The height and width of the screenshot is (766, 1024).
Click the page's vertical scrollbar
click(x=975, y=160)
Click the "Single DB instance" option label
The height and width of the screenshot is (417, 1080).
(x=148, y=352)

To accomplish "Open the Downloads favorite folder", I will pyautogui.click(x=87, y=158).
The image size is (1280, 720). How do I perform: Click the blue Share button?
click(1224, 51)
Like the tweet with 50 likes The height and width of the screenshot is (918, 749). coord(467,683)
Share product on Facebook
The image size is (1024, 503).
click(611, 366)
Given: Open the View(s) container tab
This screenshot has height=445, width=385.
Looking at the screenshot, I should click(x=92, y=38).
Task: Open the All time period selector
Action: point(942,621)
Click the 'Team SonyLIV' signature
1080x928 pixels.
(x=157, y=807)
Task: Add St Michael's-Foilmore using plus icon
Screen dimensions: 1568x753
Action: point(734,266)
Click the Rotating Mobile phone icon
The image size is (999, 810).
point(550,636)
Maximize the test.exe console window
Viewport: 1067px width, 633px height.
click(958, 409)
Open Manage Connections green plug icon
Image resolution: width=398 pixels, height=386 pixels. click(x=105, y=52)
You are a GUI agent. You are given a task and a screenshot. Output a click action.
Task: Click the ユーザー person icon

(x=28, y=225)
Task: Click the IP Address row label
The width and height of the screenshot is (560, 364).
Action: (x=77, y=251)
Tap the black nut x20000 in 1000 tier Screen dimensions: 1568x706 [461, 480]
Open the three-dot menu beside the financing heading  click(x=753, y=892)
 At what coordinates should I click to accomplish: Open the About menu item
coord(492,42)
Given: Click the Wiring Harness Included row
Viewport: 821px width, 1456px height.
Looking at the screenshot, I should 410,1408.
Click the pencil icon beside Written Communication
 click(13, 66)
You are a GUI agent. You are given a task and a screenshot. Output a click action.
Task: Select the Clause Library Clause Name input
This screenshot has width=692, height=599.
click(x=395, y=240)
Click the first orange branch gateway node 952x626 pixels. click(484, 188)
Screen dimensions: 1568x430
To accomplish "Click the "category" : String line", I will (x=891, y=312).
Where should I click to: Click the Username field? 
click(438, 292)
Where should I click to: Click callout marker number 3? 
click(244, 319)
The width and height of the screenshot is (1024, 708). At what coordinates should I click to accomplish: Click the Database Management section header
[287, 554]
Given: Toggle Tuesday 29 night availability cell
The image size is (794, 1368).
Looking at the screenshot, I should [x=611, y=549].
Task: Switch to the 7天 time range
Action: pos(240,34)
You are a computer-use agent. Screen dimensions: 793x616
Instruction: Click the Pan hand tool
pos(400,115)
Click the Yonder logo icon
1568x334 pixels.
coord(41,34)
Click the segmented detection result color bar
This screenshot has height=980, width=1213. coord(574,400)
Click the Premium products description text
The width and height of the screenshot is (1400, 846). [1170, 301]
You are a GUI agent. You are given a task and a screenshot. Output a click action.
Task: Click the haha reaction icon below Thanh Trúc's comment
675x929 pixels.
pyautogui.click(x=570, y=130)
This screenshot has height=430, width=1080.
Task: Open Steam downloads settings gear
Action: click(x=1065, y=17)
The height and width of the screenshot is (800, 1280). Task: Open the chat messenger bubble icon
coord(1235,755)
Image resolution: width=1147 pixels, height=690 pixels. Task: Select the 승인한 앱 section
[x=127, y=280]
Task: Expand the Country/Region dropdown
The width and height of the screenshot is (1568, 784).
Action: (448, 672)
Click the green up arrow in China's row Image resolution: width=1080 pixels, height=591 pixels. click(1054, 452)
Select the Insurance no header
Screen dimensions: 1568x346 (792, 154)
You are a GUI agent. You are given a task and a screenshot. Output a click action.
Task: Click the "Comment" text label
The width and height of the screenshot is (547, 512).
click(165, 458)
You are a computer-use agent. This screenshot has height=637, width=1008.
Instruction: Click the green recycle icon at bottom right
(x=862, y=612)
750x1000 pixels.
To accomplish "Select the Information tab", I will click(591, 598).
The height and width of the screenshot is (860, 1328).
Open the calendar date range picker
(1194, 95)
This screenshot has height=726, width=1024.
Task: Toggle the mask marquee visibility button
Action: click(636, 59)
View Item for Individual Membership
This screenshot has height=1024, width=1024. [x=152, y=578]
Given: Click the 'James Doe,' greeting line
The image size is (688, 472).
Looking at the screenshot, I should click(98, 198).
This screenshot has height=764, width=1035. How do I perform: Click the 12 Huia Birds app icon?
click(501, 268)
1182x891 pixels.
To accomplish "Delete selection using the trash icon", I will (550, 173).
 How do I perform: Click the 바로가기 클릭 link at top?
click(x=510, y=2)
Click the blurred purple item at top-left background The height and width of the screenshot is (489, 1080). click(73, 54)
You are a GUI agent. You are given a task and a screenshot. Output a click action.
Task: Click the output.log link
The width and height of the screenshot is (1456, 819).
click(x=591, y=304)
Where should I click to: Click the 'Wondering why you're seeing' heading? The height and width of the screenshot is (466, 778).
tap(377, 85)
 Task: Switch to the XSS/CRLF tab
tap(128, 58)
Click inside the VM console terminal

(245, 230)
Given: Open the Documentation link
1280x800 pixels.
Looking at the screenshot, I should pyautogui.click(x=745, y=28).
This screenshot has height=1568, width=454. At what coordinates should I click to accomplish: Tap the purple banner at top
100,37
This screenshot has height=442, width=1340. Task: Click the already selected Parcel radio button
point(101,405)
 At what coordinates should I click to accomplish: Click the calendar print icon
+ + +
- Problem to solve -
Set down, word for word, only the lines running from the line with "Open the calendar date range picker" to the last line of the listing above. Both of those lines belong in your answer.

- Answer box -
Open the calendar date range picker
(1194, 95)
This screenshot has height=726, width=1024.
Task: Toggle the mask marquee visibility button
Action: click(636, 59)
View Item for Individual Membership
This screenshot has height=1024, width=1024. [x=152, y=578]
Given: Click the 'James Doe,' greeting line
The image size is (688, 472).
Looking at the screenshot, I should click(98, 198).
This screenshot has height=764, width=1035. How do I perform: Click the 12 Huia Birds app icon?
click(501, 268)
1182x891 pixels.
To accomplish "Delete selection using the trash icon", I will (550, 173).
 How do I perform: Click the 바로가기 클릭 link at top?
click(x=510, y=2)
Click the blurred purple item at top-left background The height and width of the screenshot is (489, 1080). click(73, 54)
You are a GUI agent. You are given a task and a screenshot. Output a click action.
Task: Click the output.log link
The width and height of the screenshot is (1456, 819).
click(x=591, y=304)
Where should I click to: Click the 'Wondering why you're seeing' heading? The height and width of the screenshot is (466, 778).
tap(377, 85)
 Task: Switch to the XSS/CRLF tab
tap(128, 58)
Click inside the VM console terminal

(245, 230)
Given: Open the Documentation link
1280x800 pixels.
Looking at the screenshot, I should pyautogui.click(x=745, y=28).
This screenshot has height=1568, width=454. At what coordinates should I click to accomplish: Tap the purple banner at top
100,37
This screenshot has height=442, width=1340. Task: Click the already selected Parcel radio button
point(101,405)
 At what coordinates should I click to accomplish: Click the calendar print icon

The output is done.